Tutorial: Explore and Analyze data lakes with serverless SQL pool

Article
06/06/2022

In this tutorial, you learn how to perform exploratory data analysis. You combine different Azure Open Datasets using serverless SQL pool. You then visualize the results in Synapse Studio for Azure Synapse Analytics.

The OPENROWSET(BULK...) function allows you to access files in Azure Storage. [OPENROWSET](develop-openrowset.md) reads content of a remote data source, such as a file, and returns the content as a set of rows.

Automatic schema inference

Since data is stored in the Parquet file format, automatic schema inference is available. You can query the data without listing the data types of all columns in the files. You also can use the virtual column mechanism and the filepath function to filter out a certain subset of files.

Note

The default collation is SQL_Latin1_General_CP1_CI_ASIf. For a non-default collation, take into account case sensitivity.

If you create a database with case sensitive collation when you specify columns, make sure to use correct name of the column.

A column name tpepPickupDateTime would be correct while tpeppickupdatetime wouldn't work in a non-default collation.

This tutorial uses a dataset about New York City (NYC) Taxi:

Pick-up and drop-off dates and times
Pick-up and drop-off locations
Trip distances
Itemized fares
Rate types
Payment types
Driver-reported passenger counts

To get familiar with the NYC Taxi data, run the following query:

SELECT TOP 100 * FROM
    OPENROWSET(
        BULK 'https://azureopendatastorage.blob.core.windows.net/nyctlc/yellow/puYear=*/puMonth=*/*.parquet',
        FORMAT='PARQUET'
    ) AS [nyc]

Similarly, you can query the Public Holidays dataset by using the following query:

SELECT TOP 100 * FROM
    OPENROWSET(
        BULK 'https://azureopendatastorage.blob.core.windows.net/holidaydatacontainer/Processed/*.parquet',
        FORMAT='PARQUET'
    ) AS [holidays]

You can also query the Weather Data dataset by using the following query:

SELECT
    TOP 100 *
FROM  
    OPENROWSET(
        BULK 'https://azureopendatastorage.blob.core.windows.net/isdweatherdatacontainer/ISDWeather/year=*/month=*/*.parquet',
        FORMAT='PARQUET'
    ) AS [weather]

You can learn more about the meaning of the individual columns in the descriptions of the data sets:

Time series, seasonality, and outlier analysis

You can summarize the yearly number of taxi rides by using the following query:

SELECT
    YEAR(tpepPickupDateTime) AS current_year,
    COUNT(*) AS rides_per_year
FROM
    OPENROWSET(
        BULK 'https://azureopendatastorage.blob.core.windows.net/nyctlc/yellow/puYear=*/puMonth=*/*.parquet',
        FORMAT='PARQUET'
    ) AS [nyc]
WHERE nyc.filepath(1) >= '2009' AND nyc.filepath(1) <= '2019'
GROUP BY YEAR(tpepPickupDateTime)
ORDER BY 1 ASC

The following snippet shows the result for the yearly number of taxi rides:

Screenshot shows a table of yearly number of taxi rides.

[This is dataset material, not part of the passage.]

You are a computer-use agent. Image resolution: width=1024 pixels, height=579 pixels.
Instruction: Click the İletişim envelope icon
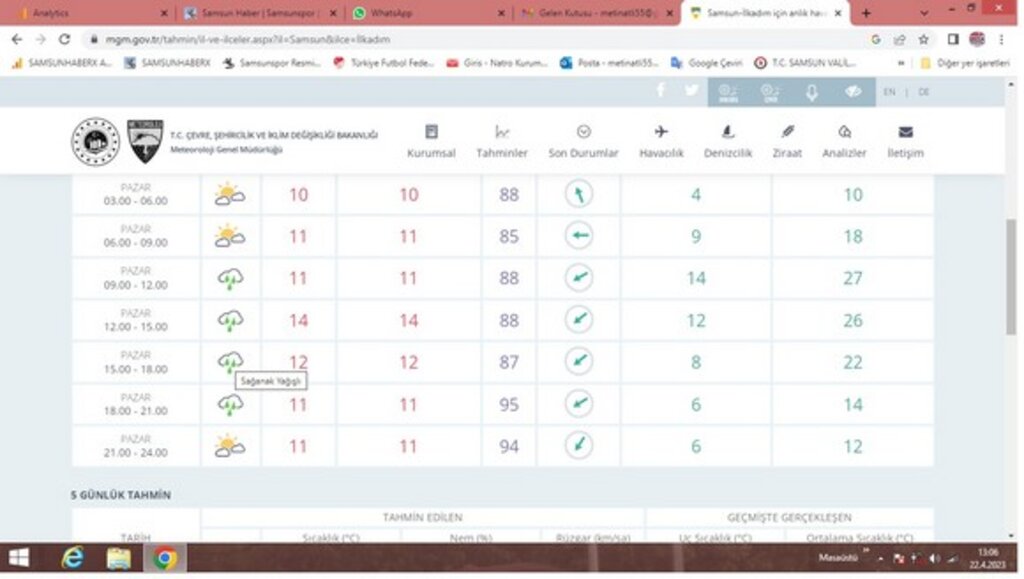[905, 132]
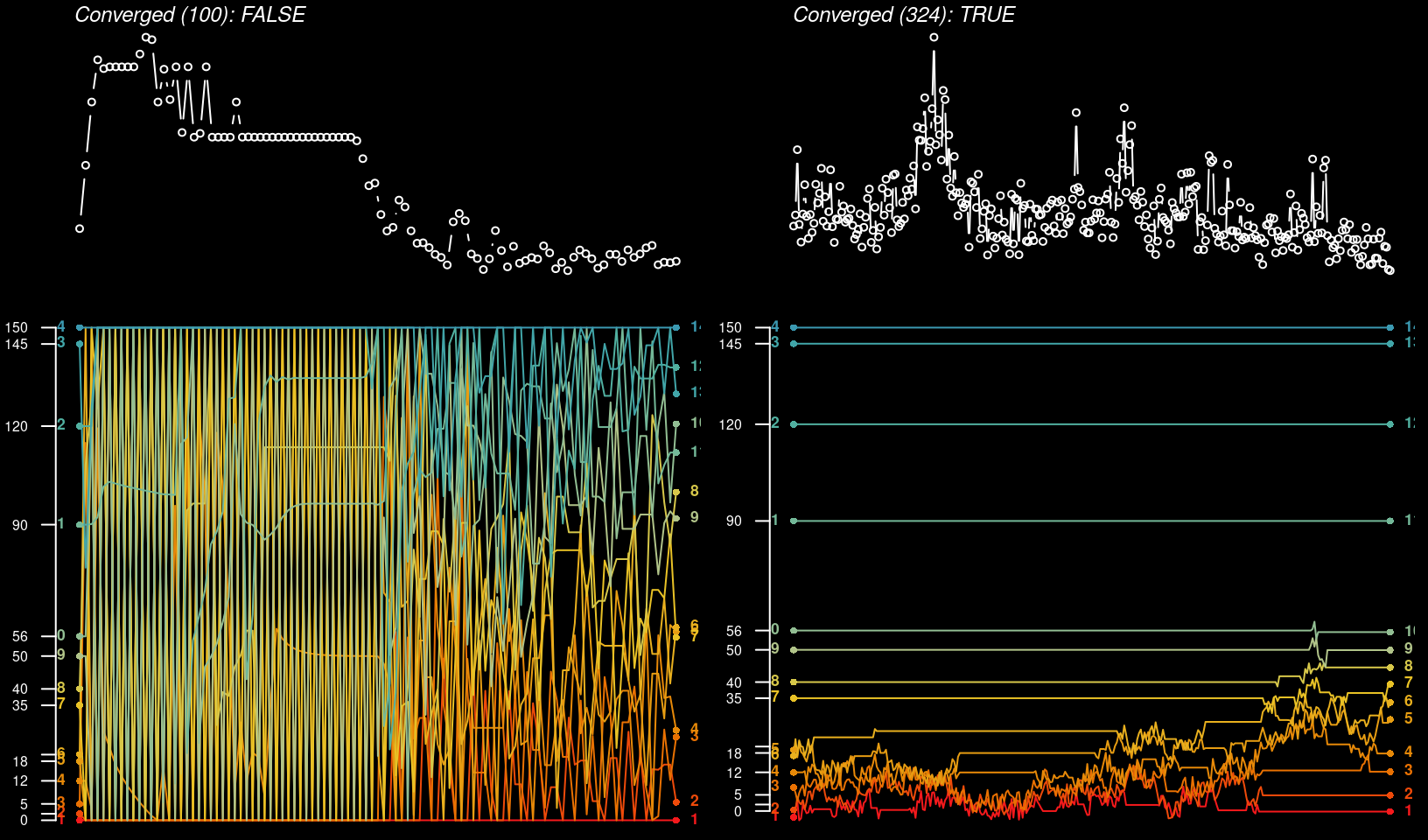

The data can be visualized in Synapse Studio by switching from the Table to the Chart view. You can choose among different chart types, such as Area, Bar, Column, Line, Pie, and Scatter. In this case, plot the Column chart with the Category column set to current_year:

Screenshot shows a column chart that displays rides per year.

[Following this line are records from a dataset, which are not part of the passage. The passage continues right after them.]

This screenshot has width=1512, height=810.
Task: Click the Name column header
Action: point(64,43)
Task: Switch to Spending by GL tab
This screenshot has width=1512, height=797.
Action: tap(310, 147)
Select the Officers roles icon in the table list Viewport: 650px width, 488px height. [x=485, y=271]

From this visualization, you can see a trend of decreasing ride numbers over the years. Presumably, this decrease is due to the recent increased popularity of ride-sharing companies.

Note

At the time of writing this tutorial, data for 2019 is incomplete. As a result, there's a huge drop in the number of rides for that year.

You can focus the analysis on a single year, for example, 2016. The following query returns the daily number of rides during that year:

SELECT
    CAST([tpepPickupDateTime] AS DATE) AS [current_day],
    COUNT(*) as rides_per_day
FROM
    OPENROWSET(
        BULK 'https://azureopendatastorage.blob.core.windows.net/nyctlc/yellow/puYear=*/puMonth=*/*.parquet',
        FORMAT='PARQUET'
    ) AS [nyc]
WHERE nyc.filepath(1) = '2016'
GROUP BY CAST([tpepPickupDateTime] AS DATE)
ORDER BY 1 ASC

The following snippet shows the result for this query:

Screenshot shows a table of the daily number of rides for 2016 result.

Again, you can visualize data by plotting the Column chart with the Category column set to current_day and the Legend (series) column set to rides_per_day.

Screenshot shows a column chart that displays the daily number of rides for 2016.

From the plot chart, you can see there's a weekly pattern, with Saturdays as the peak day. During Summer months, there are fewer taxi rides because of vacations. Also, notice some significant drops in the number of taxi rides without a clear pattern of when and why they occur.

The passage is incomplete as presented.